They are easily spotted because fakers used templates from the worst factory to ever produce Epiphone. There was 3 or 4 (not Chinese) making them at the same time, quality control went out the window in a few. To a point where a legit one from that factory could at first glance pass as a fake.


----------



## Frenchy

Is this real ???

Guitare Epiphone | Guitars | City of Montréal | Kijiji


----------



## 2N1305

Although I am not as versed as many others here in spotting the different details in a fake epi, I would like to say that that Dot is a real Epi, as I owned one for several years, which I bought new at Lauzon. The headstock was exactly like that. Can't remember where it was made but it was a real epiphone for which I paid 500$. I played great sounded, great, to me, only thing was the selector switch was problematic, it would cut out all the time on the bridge pickup. But that happens in my epi les paul. Both guitars were from roughly 2000-2004. I sold the dot for probably 350$, can't remember, to some young kind who wanted to grow his guitar collection. He opted to buy that one instead of my Kramer Pacer "American" (another misused word) with Floyd and H/S/S setup. I'm glad he didn't buy that one!


----------



## BGood

Again, a Zakk Wylde this time. Same serial with big EE in front
Epiphone Zakk Wylde Les Paul Custom Bullseye Electric Guitar | Guitares | Région de Mississauga/Peel | Kijiji










More clues ?
Knobs pattern not parallel to the neck
Upper rounded body doesn't meet neck at true 90° angle
Body contour wonky
Big domed tuner washers that overlap binding
Screws too big on trc


----------



## BGood

Frenchy said:


> Is this real ???
> 
> Guitare Epiphone | Guitars | City of Montréal | Kijiji


Yes, those weren't copied.


----------



## BGood

2N1305 said:


> ... only thing was the selector switch was problematic, it would cut out all the time on the bridge pickup. But that happens in my epi les paul.


A can of spray cleaner will fix that in a second. Same for scratchy pots. Mechanical parts need maintenance, like on a car. Use that spray once a year and everything will work great forever.


----------



## tomee2

BGood said:


> Again, a Zakk Wylde this time. Same serial with big EE in front
> Epiphone Zakk Wylde Les Paul Custom Bullseye Electric Guitar | Guitares | Région de Mississauga/Peel | Kijiji
> 
> View attachment 432524
> 
> 
> More clues ?
> Knobs pattern not parallel to the neck
> Upper rounded body doesn't meet neck at true 90° angle
> Body contour wonky
> Big domed tuner washers that overlap binding
> Screws too big on trc
> View attachment 432525


There was one of these for sale recently on Kijiji stripped of all the parts and advertised as a fake. This is the model that is the most faked Epiphone?


----------



## BGood

tomee2 said:


> There was one of these for sale recently on Kijiji stripped of all the parts and advertised as a fake. This is the model that is the most faked Epiphone?


That one and the 2 or 3 pups Custom


----------



## HeavyMetalDan

BGood said:


> Nope faky faky. The legit EE serial have the letters the same size as the numbers.

◆ Raw records
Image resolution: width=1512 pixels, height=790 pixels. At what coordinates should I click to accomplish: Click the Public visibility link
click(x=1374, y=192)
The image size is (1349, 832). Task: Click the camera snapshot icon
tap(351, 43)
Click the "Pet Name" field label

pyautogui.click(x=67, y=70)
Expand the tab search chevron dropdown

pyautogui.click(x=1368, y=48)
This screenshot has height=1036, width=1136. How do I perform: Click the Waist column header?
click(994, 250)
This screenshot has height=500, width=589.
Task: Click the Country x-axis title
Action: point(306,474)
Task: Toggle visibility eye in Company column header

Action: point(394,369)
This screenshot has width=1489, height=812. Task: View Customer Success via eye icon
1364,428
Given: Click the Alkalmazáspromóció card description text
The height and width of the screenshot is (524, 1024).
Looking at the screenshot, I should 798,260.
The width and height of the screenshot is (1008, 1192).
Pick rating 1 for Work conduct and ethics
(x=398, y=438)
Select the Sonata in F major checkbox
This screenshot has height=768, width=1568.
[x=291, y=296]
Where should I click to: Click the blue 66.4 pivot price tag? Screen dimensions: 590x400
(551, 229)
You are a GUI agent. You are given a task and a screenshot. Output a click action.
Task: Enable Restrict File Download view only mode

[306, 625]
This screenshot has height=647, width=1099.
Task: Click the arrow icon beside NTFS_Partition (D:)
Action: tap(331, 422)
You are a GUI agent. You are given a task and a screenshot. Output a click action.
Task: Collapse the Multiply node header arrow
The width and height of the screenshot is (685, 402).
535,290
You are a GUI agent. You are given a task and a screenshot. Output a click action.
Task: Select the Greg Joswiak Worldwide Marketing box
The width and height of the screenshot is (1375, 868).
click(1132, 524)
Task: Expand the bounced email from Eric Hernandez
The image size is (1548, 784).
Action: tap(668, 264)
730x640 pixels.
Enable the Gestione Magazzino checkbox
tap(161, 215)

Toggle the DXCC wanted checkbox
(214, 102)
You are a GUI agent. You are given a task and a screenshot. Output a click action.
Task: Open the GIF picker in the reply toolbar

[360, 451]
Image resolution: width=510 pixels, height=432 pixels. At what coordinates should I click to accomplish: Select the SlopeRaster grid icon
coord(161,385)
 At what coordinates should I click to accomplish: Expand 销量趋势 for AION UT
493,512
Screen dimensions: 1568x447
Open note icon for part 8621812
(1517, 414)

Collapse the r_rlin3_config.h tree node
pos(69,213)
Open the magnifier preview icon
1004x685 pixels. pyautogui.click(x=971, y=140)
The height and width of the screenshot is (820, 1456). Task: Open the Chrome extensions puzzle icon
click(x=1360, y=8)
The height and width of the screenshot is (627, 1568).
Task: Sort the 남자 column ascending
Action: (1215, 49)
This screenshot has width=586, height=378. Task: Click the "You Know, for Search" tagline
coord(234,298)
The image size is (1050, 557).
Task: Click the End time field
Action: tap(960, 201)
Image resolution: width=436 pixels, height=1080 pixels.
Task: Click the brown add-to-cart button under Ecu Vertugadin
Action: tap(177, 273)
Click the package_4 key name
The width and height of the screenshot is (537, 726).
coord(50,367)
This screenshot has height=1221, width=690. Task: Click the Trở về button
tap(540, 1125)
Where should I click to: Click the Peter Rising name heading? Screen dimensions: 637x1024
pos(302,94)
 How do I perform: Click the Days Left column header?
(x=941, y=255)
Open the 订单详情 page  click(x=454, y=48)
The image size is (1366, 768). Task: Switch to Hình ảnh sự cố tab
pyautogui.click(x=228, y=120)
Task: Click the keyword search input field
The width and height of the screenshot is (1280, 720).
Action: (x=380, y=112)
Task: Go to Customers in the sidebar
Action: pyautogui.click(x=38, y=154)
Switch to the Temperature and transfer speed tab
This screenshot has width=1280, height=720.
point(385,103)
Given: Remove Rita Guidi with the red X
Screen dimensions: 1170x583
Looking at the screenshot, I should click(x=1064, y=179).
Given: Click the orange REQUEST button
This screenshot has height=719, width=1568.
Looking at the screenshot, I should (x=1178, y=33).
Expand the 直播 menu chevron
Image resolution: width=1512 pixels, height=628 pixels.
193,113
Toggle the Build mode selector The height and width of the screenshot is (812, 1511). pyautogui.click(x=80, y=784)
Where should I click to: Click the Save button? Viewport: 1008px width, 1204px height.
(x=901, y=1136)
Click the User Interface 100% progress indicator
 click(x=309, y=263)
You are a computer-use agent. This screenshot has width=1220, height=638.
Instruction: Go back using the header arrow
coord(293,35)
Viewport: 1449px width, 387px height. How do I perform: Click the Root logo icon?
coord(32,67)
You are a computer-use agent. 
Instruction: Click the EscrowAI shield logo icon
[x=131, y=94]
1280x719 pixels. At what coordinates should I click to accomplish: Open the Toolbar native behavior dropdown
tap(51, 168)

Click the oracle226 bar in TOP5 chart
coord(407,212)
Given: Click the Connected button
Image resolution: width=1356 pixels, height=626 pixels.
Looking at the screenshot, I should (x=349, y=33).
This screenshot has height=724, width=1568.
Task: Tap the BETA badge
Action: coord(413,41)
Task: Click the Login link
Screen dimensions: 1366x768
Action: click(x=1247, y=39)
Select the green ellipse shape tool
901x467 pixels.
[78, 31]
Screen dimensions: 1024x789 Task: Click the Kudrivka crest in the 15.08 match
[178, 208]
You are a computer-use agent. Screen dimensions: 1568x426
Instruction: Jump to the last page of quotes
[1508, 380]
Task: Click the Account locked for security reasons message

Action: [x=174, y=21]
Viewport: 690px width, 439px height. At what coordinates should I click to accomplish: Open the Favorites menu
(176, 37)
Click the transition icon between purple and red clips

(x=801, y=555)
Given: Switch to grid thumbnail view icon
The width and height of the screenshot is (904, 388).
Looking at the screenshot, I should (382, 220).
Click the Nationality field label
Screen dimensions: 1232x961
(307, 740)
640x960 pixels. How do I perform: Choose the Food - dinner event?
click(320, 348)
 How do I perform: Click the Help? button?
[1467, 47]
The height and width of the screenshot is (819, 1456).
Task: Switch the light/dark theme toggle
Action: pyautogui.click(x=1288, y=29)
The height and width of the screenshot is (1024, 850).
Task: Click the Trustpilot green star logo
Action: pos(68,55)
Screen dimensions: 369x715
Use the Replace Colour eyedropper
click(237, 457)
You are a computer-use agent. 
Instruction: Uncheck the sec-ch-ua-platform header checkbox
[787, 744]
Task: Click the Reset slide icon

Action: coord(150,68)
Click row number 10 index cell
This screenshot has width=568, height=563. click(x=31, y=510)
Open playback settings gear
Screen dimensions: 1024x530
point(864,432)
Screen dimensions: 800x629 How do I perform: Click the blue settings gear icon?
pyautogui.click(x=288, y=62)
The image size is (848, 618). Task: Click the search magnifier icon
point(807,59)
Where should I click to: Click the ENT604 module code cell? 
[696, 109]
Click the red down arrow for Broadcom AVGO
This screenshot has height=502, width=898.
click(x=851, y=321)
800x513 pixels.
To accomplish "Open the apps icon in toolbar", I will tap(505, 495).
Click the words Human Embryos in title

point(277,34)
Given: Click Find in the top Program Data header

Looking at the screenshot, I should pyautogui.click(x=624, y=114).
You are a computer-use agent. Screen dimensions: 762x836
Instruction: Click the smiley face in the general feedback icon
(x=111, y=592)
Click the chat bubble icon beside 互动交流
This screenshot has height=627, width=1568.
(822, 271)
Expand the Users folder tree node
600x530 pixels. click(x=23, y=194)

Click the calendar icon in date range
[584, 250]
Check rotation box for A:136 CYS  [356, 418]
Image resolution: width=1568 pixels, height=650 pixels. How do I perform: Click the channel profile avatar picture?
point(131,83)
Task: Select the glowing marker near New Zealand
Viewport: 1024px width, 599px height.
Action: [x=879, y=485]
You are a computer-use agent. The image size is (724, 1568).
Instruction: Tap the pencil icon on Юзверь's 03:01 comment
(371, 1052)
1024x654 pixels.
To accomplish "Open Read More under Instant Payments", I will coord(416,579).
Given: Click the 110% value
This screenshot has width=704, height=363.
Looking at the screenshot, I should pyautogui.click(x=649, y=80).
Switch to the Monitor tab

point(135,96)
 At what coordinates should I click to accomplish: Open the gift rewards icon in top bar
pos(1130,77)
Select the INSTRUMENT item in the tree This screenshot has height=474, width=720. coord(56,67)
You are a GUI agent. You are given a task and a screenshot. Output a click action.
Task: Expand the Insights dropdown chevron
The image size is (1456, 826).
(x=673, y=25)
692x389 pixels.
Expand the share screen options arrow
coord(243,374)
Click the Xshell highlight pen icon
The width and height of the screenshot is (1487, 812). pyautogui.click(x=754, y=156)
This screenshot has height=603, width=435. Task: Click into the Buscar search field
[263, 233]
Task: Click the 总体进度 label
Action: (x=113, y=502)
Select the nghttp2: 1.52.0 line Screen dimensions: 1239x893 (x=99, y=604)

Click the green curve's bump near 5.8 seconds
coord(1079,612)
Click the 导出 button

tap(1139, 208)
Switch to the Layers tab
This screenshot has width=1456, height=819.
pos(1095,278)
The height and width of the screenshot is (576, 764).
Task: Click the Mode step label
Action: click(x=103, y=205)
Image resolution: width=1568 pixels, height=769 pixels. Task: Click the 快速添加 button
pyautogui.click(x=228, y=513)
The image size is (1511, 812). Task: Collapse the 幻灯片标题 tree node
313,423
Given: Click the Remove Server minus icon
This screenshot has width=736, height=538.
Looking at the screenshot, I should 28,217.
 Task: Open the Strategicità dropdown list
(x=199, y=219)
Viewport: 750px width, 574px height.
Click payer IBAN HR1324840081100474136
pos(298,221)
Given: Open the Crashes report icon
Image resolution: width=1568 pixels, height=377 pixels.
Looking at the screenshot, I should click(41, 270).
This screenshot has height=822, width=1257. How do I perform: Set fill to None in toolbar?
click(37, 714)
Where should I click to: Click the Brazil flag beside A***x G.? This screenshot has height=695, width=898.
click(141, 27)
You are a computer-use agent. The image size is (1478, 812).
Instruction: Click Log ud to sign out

◆ Required actions
1. In the forum thread on fake Epiphone guitars, what does BGood say will fix a selector switch that cuts out on the bridge pickup?
2. Extend the forum thread on spotting fake Epiphone guitars, starting right after its final line.

◆ Outputs by task
1. A can of spray cleaner.

2.
> 
> I'll give you more, but you'd have to compare to a legit one to see the evidence. For example, wide domed washers on tuner posts, fake Grovers, domed tail piece stud heads, misshaped truss rod cover, bold Les Paul script on trc, diamond on headstock not centered and wrong size, side binding on headstock way too wide, lower bout on body juts outside and too pointy, misplaced knobs, etc, etc. If I had better photos, I'd show you more clues.
> 
> Here, there's zillions of pages on those fakes.
> 
> The Fake Epiphone Thread II
> 
> The New FAKE Epi thread


I bought a Zakk Wylde EPI signature off kijiji, it was a very good copy. The only thing that made me realize was the wiring cavity, no pots said Epiphone and the wiring was not clean. The pots looked like good quality and full size.

At the time, I had zero clue there were fake Epiphones, like why? Well apparently there are some higher end Epiphone fakes. The EE serial number was one thing Gibson flagged right away when I called them. I told them on the phone the EE was bigger.The serial checked out ok when I put it in their decoder. 

Gibson was awesome, I sent them pics, within an hour, they sent me an email. Gibson wanted the sellers address, phone number, etc... what ever I had. They wanted to charge him for fraud. So, I said let me contact the seller first. 

Well I sent the seller the email, he ended up giving me $400 of the $600 I gave him and added an LTD guitar I sold for $500. He needed some of the money for what ever reason but obviously was scared he was going to be charged. I feel he knew it was fake.

Sorry for the novel but this guy is likely 99% correct that the guitar is just fake because Gibson said the serial number should all be the same size.

I have learned a lot from that and check everything now. If the seller does not want me to, I just don't buy the item. No parking lot deals, etc.....


----------



## BGood

And ... another one
Epiphone Les Paul. | Guitares | Kitchener / Waterloo | Kijiji


----------



## BGood

I didn't know you could report them to Gibson. I'll do that from now on after advising the seller.


----------



## Milkman

I hear there are now companies making unlicenced copies of the Chibsons. You can get a Les Pol for $65. and it's every bit as good as the real thing.


----------



## HeavyMetalDan

BGood said:


> I didn't know you could report them to Gibson. I'll do that from now on after advising the seller.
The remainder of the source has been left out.